The FDA also included some general types of information that they do not consider to be consistent with FDA-required labeling, some of which are below.

  • Information about the use of a product to treat or diagnose a different disease or condition than the product is approved/cleared to treat or diagnose (e.g., a product is approved/cleared to treat cardiovascular disease, and a firm’s communication provides information about using the product to treat diabetes);
  • Information about the use of a product to treat a different stage, severity, or manifestation of a disease than the product is approved/cleared to treat (e.g., a product is approved/cleared only to treat severe asthma, and a firm’s communication provides information about using the product to treat patients with mild asthma);
  • Information about using a product through a different route of administration or in a different tissue type than the product is approved/cleared for (e.g., a product is approved only for intramuscular injection, and a firm’s communication indicates the product can be injected intravenously); and
  • Information about the use of a product in a different dosage form than what is set forth in the FDA-required labeling (e.g., the product’s approved dosage form is a capsule, and a firm’s communication provides information about use of the product as an oral solution).

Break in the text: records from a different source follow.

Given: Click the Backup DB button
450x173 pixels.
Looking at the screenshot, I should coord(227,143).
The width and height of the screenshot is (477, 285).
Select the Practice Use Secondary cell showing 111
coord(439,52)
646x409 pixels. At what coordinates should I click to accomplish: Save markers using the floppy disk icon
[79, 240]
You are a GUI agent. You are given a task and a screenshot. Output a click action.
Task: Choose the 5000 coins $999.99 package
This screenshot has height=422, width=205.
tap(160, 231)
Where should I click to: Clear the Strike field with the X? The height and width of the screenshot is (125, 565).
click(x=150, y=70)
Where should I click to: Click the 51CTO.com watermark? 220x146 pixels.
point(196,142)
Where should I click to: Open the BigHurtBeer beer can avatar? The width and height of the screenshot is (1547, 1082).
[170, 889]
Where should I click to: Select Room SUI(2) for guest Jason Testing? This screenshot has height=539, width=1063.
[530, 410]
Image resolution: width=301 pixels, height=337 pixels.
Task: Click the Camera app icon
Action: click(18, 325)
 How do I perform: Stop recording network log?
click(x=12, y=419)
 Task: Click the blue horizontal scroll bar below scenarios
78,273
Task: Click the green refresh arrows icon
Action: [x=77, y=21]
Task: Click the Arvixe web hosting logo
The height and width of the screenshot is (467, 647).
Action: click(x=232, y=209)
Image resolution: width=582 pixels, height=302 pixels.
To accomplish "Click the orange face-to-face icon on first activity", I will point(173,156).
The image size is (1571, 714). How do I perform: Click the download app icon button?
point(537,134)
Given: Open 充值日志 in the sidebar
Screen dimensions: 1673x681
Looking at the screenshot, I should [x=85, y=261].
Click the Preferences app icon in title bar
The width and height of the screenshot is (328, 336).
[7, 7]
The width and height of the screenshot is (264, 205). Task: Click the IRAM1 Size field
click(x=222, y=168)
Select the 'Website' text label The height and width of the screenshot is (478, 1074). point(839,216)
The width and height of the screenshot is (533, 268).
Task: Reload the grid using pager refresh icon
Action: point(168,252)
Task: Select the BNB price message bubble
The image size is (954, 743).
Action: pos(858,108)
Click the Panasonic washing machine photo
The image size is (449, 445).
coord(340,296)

FDA Consideration Recommendations

The way a firm presents information that is consistent with the FDA-required labeling (including the express and implied claims made and the overall impression created by the communication as a whole) affects how the information is understood. The following are some high-level recommendations for firms to consider when developing their presentations of information that is consistent with the FDA-required labeling to help ensure the presentations do not mislead the applicable audience(s):

  • Any study results or other data and information that are relied upon to support a firm’s communication should be accurately represented in the communications. Moreover, material aspects of study design and methodology for any studies relied on should be clearly and prominently disclosed in firms’ communications to allow audiences to accurately interpret the information (e.g., type of study, study objectives, product dosage/use regimens, controls used, patient population studied), and material limitations related to the study design, methodology, and results should also be disclosed in a clear and prominent manner.
  • The communication should accurately characterize and contextualize the relevant information about the product, including by disclosing unfavorable or inconsistent findings. For example, if a firm presents efficacy results from a post-marketing study of its product that evaluated the effect of the product on two different endpoints, such as overall survival and progression-free survival, and the product failed to demonstrate an effect on one of these two endpoints, the firm should disclose this in the communication, rather than selectively presenting only the positive efficacy results.
  • For communications that present data or information that is not in the FDA-required labeling, but where the FDA-required labeling contains other data or information related to what is being represented/suggested in the communication, the communication should also include the data or information from the FDA-required labeling to provide the audience with appropriate context. For example, if a communication provides post-marketing information about the types and rates of occurrence of adverse events that have been observed in practice, the communication should also include information from the FDA-required labeling about the types and rates of occurrence of adverse reactions observed in clinical trials to provide context.

The guidance document also provides several examples for applicable audiences to review, and to determine if their situation is similar. The examples also provide a bit of extra insight into FDA’s thought process and goal with the guidance document. In general, guidance documents do not establish legally enforceable responsibilities. Instead, they describe the Agency’s current thinking on a topic and should be looked at only as recommendations, unless there are specific regulatory or statutory requirements cited.